Planning Book 3 - Junk Mail

Book 2 is still on hold in its virtual drawer before I start the second draft next week. I've been doing a lot of planning for Book 3 (and enjoying lots of free evenings, mostly spent watching telly).

At the weekend, a small catalogue was posted through my letterbox so I decided to have a quick flick through before shoving it into the recycling bin. While looking through, I found myself thinking Ruth (the main character in Book 3) would wear that. And that. That's perfect for Ruth!

Either I have too much time on my hands or I'm a little bit obsessed (either way, I need to get out more) because I started tearing out the clothes that Ruth would wear, ready to make a little 'mood board' for her.

So now even junk mail can provide inspiration for writing!

Monday 23 April 2012

Saved by Cake Challenge - April

I have decided to challenge myself to bake a different cake/biscuit from Marian Keyes' book, Saved By Cake, each month, between March and December. I am a beginner at baking and use the same recipes over and over again so it'll be nice to try something new. I will take photos and post them on here each month - the good, the bad and the ugly.

Apple Crumble

I've done it again; cheated. Like last month when I made cherry rock cakes instead of the usual sultana ones, I made an apple crumble instead of rhubarb.
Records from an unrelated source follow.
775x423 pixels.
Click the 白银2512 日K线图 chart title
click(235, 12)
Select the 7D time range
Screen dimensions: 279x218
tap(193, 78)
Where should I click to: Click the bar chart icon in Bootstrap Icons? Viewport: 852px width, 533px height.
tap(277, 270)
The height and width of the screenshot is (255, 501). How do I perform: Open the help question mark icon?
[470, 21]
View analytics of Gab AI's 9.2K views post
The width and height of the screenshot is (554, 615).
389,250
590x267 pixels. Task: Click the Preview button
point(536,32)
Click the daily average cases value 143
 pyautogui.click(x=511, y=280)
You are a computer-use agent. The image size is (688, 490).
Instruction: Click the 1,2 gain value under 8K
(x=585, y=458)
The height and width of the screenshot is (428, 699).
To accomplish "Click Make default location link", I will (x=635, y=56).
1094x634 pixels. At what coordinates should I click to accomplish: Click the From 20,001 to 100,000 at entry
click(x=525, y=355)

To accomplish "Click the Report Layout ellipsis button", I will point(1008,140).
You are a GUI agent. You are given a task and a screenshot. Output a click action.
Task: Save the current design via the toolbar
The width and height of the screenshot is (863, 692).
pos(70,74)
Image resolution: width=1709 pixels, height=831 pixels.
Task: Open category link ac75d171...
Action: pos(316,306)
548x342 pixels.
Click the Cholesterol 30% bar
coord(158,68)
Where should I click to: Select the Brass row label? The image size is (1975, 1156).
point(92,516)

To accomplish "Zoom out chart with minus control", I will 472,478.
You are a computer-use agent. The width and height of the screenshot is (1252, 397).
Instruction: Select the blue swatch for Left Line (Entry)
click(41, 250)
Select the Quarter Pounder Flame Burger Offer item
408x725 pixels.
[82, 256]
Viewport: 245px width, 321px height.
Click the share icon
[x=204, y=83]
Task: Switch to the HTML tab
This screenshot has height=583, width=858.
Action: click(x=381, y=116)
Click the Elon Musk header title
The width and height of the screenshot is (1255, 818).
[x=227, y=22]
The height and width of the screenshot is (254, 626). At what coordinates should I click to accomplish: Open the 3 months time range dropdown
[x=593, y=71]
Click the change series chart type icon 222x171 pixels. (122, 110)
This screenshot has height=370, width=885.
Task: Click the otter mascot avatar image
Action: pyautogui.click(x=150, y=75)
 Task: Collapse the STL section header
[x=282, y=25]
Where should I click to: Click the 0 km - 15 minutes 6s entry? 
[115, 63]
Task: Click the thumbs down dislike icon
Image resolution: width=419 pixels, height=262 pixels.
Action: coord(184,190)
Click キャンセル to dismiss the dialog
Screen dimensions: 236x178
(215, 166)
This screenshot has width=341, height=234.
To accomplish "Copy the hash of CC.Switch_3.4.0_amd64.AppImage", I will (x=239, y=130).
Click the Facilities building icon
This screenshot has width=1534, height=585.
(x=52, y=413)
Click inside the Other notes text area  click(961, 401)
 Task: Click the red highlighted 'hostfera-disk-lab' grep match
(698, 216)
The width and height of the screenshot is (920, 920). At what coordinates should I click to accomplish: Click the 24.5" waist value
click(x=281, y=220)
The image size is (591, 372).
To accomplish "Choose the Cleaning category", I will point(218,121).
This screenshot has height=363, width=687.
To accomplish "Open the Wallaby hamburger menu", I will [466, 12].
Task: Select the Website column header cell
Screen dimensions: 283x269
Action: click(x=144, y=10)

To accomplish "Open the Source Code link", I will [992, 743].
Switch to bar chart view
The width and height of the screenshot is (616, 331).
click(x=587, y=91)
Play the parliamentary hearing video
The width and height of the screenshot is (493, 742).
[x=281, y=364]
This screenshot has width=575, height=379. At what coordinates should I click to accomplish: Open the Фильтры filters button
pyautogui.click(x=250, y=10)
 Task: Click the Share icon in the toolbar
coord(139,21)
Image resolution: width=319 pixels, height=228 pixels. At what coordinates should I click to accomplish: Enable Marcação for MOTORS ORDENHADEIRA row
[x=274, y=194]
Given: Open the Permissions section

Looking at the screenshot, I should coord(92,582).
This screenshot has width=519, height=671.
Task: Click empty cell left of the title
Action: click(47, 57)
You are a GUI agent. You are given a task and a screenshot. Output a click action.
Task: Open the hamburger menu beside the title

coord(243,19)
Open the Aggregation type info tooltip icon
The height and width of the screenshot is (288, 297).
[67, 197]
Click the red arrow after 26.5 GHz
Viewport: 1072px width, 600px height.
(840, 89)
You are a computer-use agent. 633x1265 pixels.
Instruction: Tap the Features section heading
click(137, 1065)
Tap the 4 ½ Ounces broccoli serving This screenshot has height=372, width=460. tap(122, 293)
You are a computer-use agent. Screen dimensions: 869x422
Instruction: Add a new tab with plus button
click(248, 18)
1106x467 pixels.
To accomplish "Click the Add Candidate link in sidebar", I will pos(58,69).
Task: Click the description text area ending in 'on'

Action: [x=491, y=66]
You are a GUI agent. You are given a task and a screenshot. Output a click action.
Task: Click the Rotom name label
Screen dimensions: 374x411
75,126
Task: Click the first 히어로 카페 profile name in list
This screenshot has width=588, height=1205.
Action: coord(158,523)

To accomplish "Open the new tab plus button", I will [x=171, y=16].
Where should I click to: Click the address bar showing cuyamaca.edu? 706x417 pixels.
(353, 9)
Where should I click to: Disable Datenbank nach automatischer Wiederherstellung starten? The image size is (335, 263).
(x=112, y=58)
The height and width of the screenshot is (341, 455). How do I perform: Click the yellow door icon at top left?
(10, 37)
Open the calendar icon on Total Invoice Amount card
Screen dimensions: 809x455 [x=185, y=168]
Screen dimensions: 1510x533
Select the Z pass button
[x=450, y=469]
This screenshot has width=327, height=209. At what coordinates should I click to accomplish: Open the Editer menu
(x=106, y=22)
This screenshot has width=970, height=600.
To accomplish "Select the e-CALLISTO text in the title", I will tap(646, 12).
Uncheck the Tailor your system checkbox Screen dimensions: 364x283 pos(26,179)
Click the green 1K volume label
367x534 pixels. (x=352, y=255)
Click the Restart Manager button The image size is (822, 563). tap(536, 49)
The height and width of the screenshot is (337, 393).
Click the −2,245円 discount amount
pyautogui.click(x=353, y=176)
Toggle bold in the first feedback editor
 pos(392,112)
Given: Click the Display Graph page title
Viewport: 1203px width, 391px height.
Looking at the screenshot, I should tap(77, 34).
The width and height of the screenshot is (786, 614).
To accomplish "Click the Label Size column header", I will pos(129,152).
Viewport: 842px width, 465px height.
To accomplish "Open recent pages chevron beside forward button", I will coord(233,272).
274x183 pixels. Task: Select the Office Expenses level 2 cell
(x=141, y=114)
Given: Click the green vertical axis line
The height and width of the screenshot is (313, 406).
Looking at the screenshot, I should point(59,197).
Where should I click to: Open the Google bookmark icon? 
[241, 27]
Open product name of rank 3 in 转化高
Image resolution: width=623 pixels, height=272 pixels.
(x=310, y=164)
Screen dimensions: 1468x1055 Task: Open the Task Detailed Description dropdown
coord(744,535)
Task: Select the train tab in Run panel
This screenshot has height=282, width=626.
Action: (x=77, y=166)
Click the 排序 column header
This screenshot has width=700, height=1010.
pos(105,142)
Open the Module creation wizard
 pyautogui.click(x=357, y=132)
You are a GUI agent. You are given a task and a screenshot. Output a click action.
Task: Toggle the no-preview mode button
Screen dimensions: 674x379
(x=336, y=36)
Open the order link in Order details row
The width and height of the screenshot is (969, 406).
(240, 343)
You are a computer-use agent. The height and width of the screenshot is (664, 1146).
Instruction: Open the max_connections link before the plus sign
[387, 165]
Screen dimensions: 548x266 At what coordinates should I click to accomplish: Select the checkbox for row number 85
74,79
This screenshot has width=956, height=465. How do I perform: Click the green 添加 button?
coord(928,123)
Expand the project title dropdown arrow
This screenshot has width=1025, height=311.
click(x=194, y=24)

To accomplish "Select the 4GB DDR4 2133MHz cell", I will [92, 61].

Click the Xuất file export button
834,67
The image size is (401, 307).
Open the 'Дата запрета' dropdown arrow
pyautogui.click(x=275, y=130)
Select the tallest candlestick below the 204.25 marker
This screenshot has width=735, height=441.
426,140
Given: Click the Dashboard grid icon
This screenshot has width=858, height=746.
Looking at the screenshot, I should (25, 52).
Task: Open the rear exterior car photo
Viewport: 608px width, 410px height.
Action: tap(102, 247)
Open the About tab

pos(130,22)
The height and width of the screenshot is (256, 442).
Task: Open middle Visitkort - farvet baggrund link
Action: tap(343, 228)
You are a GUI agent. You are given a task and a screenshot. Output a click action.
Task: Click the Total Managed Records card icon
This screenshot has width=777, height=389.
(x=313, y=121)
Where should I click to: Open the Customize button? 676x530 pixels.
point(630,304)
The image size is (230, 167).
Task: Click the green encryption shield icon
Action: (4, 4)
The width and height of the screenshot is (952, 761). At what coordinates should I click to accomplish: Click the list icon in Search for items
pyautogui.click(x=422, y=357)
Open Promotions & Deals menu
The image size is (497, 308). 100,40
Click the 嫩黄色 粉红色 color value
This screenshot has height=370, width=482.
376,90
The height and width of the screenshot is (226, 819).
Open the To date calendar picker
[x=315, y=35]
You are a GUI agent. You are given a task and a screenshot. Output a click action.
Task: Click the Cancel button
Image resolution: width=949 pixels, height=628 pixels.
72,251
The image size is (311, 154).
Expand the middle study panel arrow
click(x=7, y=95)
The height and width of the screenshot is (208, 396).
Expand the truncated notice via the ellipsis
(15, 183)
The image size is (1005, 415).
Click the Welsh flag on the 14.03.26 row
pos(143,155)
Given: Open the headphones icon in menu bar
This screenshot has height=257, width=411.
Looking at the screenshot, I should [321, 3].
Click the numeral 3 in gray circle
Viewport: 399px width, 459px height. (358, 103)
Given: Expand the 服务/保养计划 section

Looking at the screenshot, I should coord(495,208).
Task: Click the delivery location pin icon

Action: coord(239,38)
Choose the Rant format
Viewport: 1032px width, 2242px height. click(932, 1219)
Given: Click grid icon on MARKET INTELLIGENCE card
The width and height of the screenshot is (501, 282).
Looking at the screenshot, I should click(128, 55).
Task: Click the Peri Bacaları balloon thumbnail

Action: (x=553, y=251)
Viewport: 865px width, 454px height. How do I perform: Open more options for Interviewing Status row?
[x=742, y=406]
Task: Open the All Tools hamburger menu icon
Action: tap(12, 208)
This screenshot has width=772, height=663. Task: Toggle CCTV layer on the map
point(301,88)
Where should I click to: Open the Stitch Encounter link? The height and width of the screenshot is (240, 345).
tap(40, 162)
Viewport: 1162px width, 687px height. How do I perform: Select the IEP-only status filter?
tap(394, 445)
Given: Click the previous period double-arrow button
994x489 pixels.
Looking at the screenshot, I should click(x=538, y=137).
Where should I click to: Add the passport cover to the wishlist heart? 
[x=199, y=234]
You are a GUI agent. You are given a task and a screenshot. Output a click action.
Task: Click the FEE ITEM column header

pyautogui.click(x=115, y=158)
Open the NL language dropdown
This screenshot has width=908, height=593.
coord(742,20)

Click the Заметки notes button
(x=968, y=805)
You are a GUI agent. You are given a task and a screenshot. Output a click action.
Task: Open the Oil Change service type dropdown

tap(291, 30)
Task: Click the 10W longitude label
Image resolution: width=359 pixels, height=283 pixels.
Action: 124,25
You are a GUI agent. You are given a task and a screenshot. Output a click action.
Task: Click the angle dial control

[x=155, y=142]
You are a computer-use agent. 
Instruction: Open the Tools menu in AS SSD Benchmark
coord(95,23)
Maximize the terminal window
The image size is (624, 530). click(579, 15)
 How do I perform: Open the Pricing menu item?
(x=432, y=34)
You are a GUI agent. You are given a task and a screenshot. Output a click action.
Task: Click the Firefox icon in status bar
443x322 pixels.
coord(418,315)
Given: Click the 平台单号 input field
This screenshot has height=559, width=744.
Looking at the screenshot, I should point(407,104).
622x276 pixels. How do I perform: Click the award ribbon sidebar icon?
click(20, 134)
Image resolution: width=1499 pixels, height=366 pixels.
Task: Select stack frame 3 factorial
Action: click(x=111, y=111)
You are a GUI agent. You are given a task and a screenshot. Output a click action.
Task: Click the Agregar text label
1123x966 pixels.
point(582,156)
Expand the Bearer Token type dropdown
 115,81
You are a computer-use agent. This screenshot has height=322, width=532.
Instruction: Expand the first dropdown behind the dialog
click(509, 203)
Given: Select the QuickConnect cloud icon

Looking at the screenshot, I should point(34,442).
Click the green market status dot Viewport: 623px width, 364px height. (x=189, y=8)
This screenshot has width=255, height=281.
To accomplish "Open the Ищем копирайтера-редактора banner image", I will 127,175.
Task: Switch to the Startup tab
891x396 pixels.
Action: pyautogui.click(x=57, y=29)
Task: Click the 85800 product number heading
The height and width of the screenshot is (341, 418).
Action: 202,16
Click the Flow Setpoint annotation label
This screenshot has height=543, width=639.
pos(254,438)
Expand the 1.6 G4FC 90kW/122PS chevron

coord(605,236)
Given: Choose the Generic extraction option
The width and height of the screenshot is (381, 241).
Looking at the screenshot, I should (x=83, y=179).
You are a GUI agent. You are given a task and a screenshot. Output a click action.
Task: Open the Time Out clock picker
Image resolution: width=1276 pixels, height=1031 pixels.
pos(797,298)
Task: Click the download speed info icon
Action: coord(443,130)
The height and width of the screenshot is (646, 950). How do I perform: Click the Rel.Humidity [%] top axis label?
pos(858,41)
I'm not a huge fan of rhubarb (unless it's in the form of a rhubarb and custard sweet) and nobody else in my family will touch anything as exotic as rhubarb (The Jellyfish won't eat any fruit apart from bananas, strawberries, grapes and the odd apple and The Partner, well, any fruit is a miracle).

So I opted for apple, the safest option.

Waiting to go into the oven
In the recipe it said to add ground ginger to enhance the flavour of the rhubarb and, as I wasn't using rhubarb I was unsure whether to use it or not. I already had some in the cupboard so I thought sod it and chucked it in. It wasn't bad having the ginger flavour but I don't think I'd put it in next time (The Partner disagreed but, as I'd be baking it, I overruled).

The apple crumble was really easy to make. It was a case of peeling the apples and adding sugar and ginger before tipping them into a dish, making the crumble (weighing ingredients and rubbing the butter) and shoving it on top before putting in the oven.

served with custard
I checked on my crumble a few minutes early, which was lucky as the top was starting to go a bit too golden but it didn't matter. The crumble was lovely and everyone enjoyed it (even if The Jellyfish only ate the actual crumble as she didn't like the apple - so bloody fussy).

The apple crumble gets the thumbs up from me and I'm sure the fans of rhubarb won't be disappointed with the original recipe. I will be making it again. Yum.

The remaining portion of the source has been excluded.